Name	Type	Description	Default
`prediction`	`Tensor`	The predicted tensor. This should be before softmax.	required
`target`	`Tensor`	The target tensor.	required
`gamma`	`float`	The gamma parameter. Default is 2.0.	`2.0`
`sum_dim`	`int`	The dimension to sum the loss. Default is -1.	`-1`

Returns:

Type	Description
`Tensor`	The focal loss.

Source code in src/ml_networks/torch/loss.py

def focal_loss(
    prediction: torch.Tensor,
    target: torch.Tensor,
    gamma: float = 2.0,
    sum_dim: int = -1,
) -> torch.Tensor:
    """
    Focal loss function. Mainly for multi-class classification.

    Reference
    ---------
    Focal Loss for Dense Object Detection
    https://arxiv.org/abs/1708.02002

    Parameters
    ----------
    prediction : torch.Tensor
        The predicted tensor. This should be before softmax.
    target : torch.Tensor
        The target tensor.
    gamma : float
        The gamma parameter. Default is 2.0.
    sum_dim : int
        The dimension to sum the loss. Default is -1.

    Returns
    -------
    torch.Tensor
        The focal loss.

    """
    prediction = prediction.unsqueeze(1).transpose(sum_dim, 1).squeeze(-1)
    if gamma:
        log_prob = F.log_softmax(prediction, dim=1)
        prob = torch.exp(log_prob)
        loss = F.nll_loss((1 - prob) ** gamma * log_prob, target, reduction="none")
    else:
        loss = F.cross_entropy(prediction, target, reduction="none")
    return loss.mean(0).sum()

binary_focal_loss¶

binary_focal_loss ¶

binary_focal_loss(prediction, target, gamma=2.0, sum_dim=-1)

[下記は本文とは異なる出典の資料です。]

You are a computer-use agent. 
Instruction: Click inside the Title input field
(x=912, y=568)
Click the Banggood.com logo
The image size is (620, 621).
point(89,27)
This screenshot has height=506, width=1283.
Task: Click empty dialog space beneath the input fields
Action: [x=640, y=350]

Binary focal loss function. Mainly for binary classification.

Reference

Focal Loss for Dense Object Detection https://arxiv.org/abs/1708.02002

Parameters:

Name	Type	Description	Default
`prediction`	`Tensor`	The predicted tensor. This should be before sigmoid.	required
`target`	`Tensor`	The target tensor.	required
`gamma`	`float`	The gamma parameter. Default is 2.0.	`2.0`
`sum_dim`	`int`	The dimension to sum the loss. Default is -1.	`-1`

Returns:

Type	Description
`Tensor`	The binary focal loss.

Source code in src/ml_networks/torch/loss.py

def binary_focal_loss(
    prediction: torch.Tensor,
    target: torch.Tensor,
    gamma: float = 2.0,
    sum_dim: int = -1,
) -> torch.Tensor:
    """
    Binary focal loss function. Mainly for binary classification.

    Reference
    ---------
    Focal Loss for Dense Object Detection
        https://arxiv.org/abs/1708.02002

    Parameters
    ----------
    prediction : torch.Tensor
        The predicted tensor. This should be before sigmoid.
    target : torch.Tensor
        The target tensor.
    gamma : float
        The gamma parameter. Default is 2.0.
    sum_dim : int
        The dimension to sum the loss. Default is -1.

    Returns
    -------
    torch.Tensor
        The binary focal loss.

    """
    if gamma:
        log_probs = F.logsigmoid(prediction)
        neg_log_probs = F.logsigmoid(-prediction)
        probs = torch.sigmoid(prediction)
        focal_weight = torch.where(target == 1, (1 - probs) ** gamma, probs**gamma)
        loss = torch.where(target == 1, -log_probs, -neg_log_probs)
        loss = focal_weight * loss
    else:
        loss = F.binary_cross_entropy_with_logits(prediction, target, reduction="none")
    return loss.sum(sum_dim)

charbonnier¶

charbonnier ¶

charbonnier(prediction, target, epsilon=0.001, alpha=1, sum_dim=None)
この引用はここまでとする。